Michaela McAreavey husband John 'to give evidence'

Michaela Harte married John McAreavey 12 days before she died
Image caption Michaela Harte married John McAreavey 12 days before she died

The husband of murdered bride Michaela McAreavey will be called back to Mauritius to give evidence at the trial of two men accused of killing her.

John McAreavey found his wife, the daughter of Tyrone boss Mickey Harte, dead in their hotel suite during their honeymoon in January.

Lawyers for the two men charged, Avinash Treebhoowoon and Sandip Moonea, have requested his presence.

Prosecutors agreed, provided the defence pays Mr McAreavey's expenses.

'Fair justice'

The accountant from County Down had previously been told he would not have to give evidence.

Defence barrister Ravi Rutnah told Judge Sheina Bonomally that he had many questions for Mr McAreavey and said his clients, who are both accused of the murder, deserved to see fair justice executed on their behalf.

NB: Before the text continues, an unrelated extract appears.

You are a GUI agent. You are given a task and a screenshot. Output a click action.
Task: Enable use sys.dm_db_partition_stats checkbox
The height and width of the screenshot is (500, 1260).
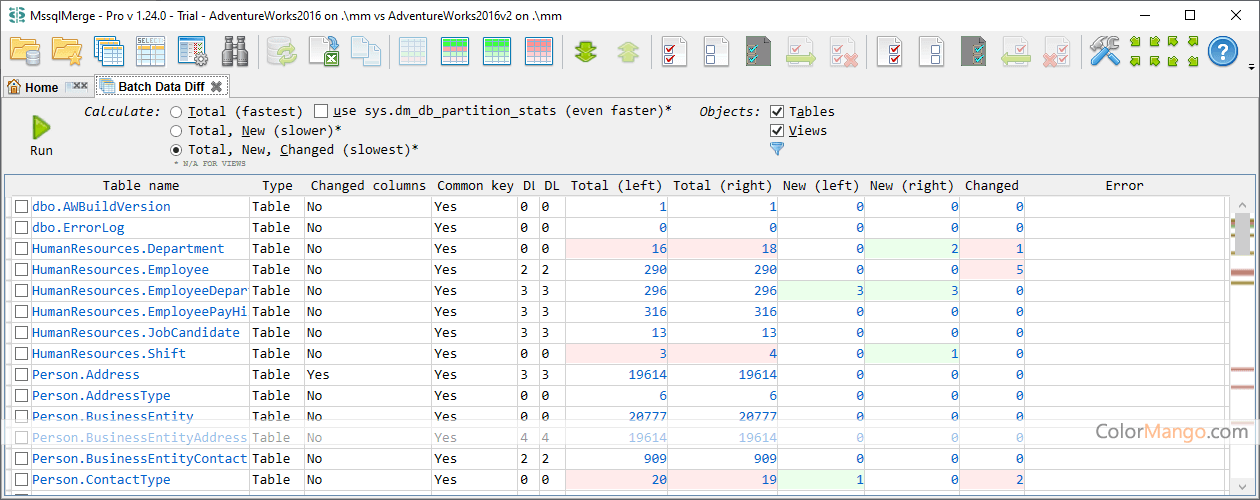pos(321,111)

That, he said, meant a number of difficult and detailed questions being answered by Mr McAreavey.

Mr Rutnah also told the court he had been left feeling ashamed of his country after the alleged torture of his clients during police questioning and his own personal treatment at the hands of the Mauritian CID team.

Dick Ng Sui Wah who is representing Mr McAreavey in his absence, told the court his client had already established that he was willing and able to travel to Mauritius in the interests of seeing justice done.

He said: "Mr McAreavey has said he is absolutely at the disposal of the court in the pursuit of justice."

'Ashamed'

As a result of his claims of mistreatment, Mr Rutnah was advised to step down from the case by the prosecution in the event that he may be called as a witness against Mauritian police officers and be "professionally embarrassed".

Mr Rutnah refused to remove himself from the case and said: "I was ashamed of my country that police officers from MCID were acting like gangsters and criminals and I wanted to put a stop to such practice as a human rights lawyer of considerable experience.

"I was shocked and I found abhorent the practice being used by police to extract confessions from my clients, which are not practised in the civilised nations of the world."

Judge Bonomally ruled that her court could not rule on Mr Rutnah's role in his clients' case and she adjourned the pre-trial hearing until Wednesday.